#### Task description:
Go through the data below. Pull out every line that has the word "computer".

#### Records:
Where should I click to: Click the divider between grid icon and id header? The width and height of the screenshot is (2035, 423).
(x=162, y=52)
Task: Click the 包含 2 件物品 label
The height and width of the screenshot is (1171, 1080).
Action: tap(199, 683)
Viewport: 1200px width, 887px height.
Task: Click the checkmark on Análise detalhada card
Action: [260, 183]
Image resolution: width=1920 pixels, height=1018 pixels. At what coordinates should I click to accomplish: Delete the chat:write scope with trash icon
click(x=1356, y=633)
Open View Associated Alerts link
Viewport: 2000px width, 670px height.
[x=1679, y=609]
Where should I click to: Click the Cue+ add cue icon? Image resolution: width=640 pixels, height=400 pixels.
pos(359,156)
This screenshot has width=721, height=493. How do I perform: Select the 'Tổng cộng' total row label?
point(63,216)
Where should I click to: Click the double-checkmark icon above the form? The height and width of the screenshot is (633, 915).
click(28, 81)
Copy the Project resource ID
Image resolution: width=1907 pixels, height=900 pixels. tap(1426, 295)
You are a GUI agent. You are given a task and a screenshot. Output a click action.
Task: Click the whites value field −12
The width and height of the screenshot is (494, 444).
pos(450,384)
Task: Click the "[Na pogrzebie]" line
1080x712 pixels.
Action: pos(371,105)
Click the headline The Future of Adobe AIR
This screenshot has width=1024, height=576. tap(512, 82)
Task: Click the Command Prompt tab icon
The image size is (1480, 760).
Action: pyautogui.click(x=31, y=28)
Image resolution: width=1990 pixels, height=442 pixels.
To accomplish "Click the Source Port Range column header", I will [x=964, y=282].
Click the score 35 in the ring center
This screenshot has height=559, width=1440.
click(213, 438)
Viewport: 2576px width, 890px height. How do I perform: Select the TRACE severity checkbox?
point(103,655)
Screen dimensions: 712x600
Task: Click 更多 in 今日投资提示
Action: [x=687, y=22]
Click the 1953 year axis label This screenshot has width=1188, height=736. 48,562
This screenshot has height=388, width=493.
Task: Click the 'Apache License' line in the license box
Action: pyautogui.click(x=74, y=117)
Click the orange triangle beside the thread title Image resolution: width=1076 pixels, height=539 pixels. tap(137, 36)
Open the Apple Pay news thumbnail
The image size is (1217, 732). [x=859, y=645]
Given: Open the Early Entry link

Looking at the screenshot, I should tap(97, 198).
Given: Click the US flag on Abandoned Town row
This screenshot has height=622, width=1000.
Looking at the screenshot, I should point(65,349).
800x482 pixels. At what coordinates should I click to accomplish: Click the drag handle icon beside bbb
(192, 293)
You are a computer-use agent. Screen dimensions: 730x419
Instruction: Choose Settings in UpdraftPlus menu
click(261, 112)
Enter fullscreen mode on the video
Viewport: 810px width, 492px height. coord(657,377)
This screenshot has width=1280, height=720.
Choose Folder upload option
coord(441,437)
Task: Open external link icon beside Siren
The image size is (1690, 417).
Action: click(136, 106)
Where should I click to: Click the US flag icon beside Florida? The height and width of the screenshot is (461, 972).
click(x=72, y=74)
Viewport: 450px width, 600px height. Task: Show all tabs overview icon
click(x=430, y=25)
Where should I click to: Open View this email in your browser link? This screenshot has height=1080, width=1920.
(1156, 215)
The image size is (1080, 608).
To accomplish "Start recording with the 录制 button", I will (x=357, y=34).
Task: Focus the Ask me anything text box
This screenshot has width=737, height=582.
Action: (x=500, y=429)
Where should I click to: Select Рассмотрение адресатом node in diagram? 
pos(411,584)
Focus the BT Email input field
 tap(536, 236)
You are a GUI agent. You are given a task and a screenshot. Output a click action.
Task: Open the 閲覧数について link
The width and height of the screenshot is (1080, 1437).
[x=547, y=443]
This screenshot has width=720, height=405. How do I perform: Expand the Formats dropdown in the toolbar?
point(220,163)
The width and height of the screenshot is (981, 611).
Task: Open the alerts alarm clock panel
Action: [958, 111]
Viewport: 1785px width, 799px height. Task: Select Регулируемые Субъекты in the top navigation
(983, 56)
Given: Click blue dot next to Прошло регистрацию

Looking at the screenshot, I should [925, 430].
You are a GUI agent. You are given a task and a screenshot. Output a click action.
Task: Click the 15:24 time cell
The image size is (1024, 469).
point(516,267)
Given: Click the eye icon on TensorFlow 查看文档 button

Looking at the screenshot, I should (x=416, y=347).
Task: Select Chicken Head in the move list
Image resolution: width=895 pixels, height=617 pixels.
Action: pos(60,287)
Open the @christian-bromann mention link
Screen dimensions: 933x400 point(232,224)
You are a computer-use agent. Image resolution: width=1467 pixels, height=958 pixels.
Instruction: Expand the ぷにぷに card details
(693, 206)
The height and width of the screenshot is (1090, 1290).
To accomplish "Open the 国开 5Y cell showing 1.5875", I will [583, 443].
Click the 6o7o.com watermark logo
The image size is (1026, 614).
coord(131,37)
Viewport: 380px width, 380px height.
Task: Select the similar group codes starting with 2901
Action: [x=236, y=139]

#### Answer to this exercise:
You are a computer-use agent. Screen dimensions: 730x419
You are a computer-use agent. Image resolution: width=1467 pixels, height=958 pixels.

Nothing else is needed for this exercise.